Photography Site Tip #3:  Make it easy to update. Even though I can code and I know wordpress well, I don’t use either of those solutions for my photography portfolio.  Why?  It takes too much effort to update the site.  When I tried using these solutions for my photography portfolio, I never updated the site and it got out of date quite quickly.  Choose something that is fast and easy to update and you’ll update it much more often.

Create a Photography Site #4:  Don’t cheat yourself on SEO w/ missing Alt tags. SEO means search engine optimization.  It basically means that you need to do some things in creating your website to help Google to know what your website is about.  If all you have on your site is a title and photos, there won’t be enough text for Google to place you high in search results.  The best tip for improving your photography site’s SEO is to add Alt and Title tags to EACH PHOTO YOU USE!  These tags are meta tags that you can add to a photo so Google knows what is represented in the photo.  I ALWAYS use alt tags on the photos on this site.  Want proof?  Just hover your mouse over the photo featured on this page.  See the text that appears?  That’s the Alt tag.

Build a Photography Site #5:  Don’t shy away from paid solutions. I HATE buying anything that charges a per-month price, but I think it is worth making an exception for a photography portfolio site.  There are so many options that the choice can be daunting.  I have tried almost all of the solutions available, and my two personal favorites are Smugmug and Photomerchant (and I’m not getting paid to say that).

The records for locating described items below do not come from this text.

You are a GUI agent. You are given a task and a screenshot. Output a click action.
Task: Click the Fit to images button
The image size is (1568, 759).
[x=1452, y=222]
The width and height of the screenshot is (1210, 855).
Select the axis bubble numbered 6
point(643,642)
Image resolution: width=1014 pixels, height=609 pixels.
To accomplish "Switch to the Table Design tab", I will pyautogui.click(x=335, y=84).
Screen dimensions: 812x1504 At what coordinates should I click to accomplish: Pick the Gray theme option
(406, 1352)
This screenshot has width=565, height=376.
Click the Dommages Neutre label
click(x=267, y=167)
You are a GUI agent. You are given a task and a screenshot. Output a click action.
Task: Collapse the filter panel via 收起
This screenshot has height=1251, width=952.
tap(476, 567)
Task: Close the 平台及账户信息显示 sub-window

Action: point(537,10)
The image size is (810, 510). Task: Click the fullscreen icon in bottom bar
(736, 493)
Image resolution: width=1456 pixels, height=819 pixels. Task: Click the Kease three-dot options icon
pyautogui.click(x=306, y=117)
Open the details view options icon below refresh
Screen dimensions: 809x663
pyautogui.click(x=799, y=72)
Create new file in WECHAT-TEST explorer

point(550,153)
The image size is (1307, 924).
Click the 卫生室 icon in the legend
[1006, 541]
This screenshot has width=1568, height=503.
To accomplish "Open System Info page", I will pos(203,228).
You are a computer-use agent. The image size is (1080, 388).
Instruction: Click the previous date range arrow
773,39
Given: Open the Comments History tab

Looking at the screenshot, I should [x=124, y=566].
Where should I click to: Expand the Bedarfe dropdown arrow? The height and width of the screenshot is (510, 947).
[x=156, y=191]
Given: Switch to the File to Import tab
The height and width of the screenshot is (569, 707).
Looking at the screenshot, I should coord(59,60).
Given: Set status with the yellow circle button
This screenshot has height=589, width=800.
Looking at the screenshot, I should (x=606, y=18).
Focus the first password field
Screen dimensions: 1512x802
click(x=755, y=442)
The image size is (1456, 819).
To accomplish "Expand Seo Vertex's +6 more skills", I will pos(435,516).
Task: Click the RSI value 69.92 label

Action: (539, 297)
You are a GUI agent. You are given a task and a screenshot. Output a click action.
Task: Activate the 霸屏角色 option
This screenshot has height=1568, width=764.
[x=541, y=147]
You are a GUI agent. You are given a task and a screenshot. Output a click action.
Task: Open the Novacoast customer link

Creating a Photography Site #6:  Flash is for portraits, not for websites. Adobe Flash is a tool that some website developers use to create websites.  Unfortunately, Flash takes a long time to load, it is not search engine friendly, some computers can’t display it, and they often look overdone.  If you are choosing a photography site developer, make sure to ask first if they are going to use Flash.  If so, run away.

How to make a photography site #7:  Make the navigation easy. When it comes to creating a menu bar for your website with links to the different pages, DO NOT GET CREATIVE!  Make the website dead simple to use.  Make the navigation easy so people can focus on the photography without being distracted by trying to figure out how to use the site.

Tips for making a photography site #8:  If you include a blog, give it a white background. Photography looks great on black or gray backgrounds, but white text on a dark background is tough to read.  If you’re going to include a blog with lots of text, find a way to put the text on a light background to make it easier to read.

Making a Photography Website Ideas #9:  Give them what they expect. If you want to sell prints or get clients, you probably need to include prices.  This obviously doesn’t apply to high-end photographers, but most clients want the price right away.  If you don’t include prices and your competition does, you probably won’t get many calls.

How to Make a Photography Site #10:  Don’t choose your own photos. When I create a photography portfolio, I choose 100 of my best photos and show them to 10 people who have never seen my photos before.  I do NOT choose other photographers to look through the photos, I choose regular people, because that’s who will look at my site.  I then ask the 10 people to look through the photos and select 20 of their favorites.  If you do this exercise, I bet you’ll be shocked to learn what most people consider to be your best photos.  The results will definitely surprise you.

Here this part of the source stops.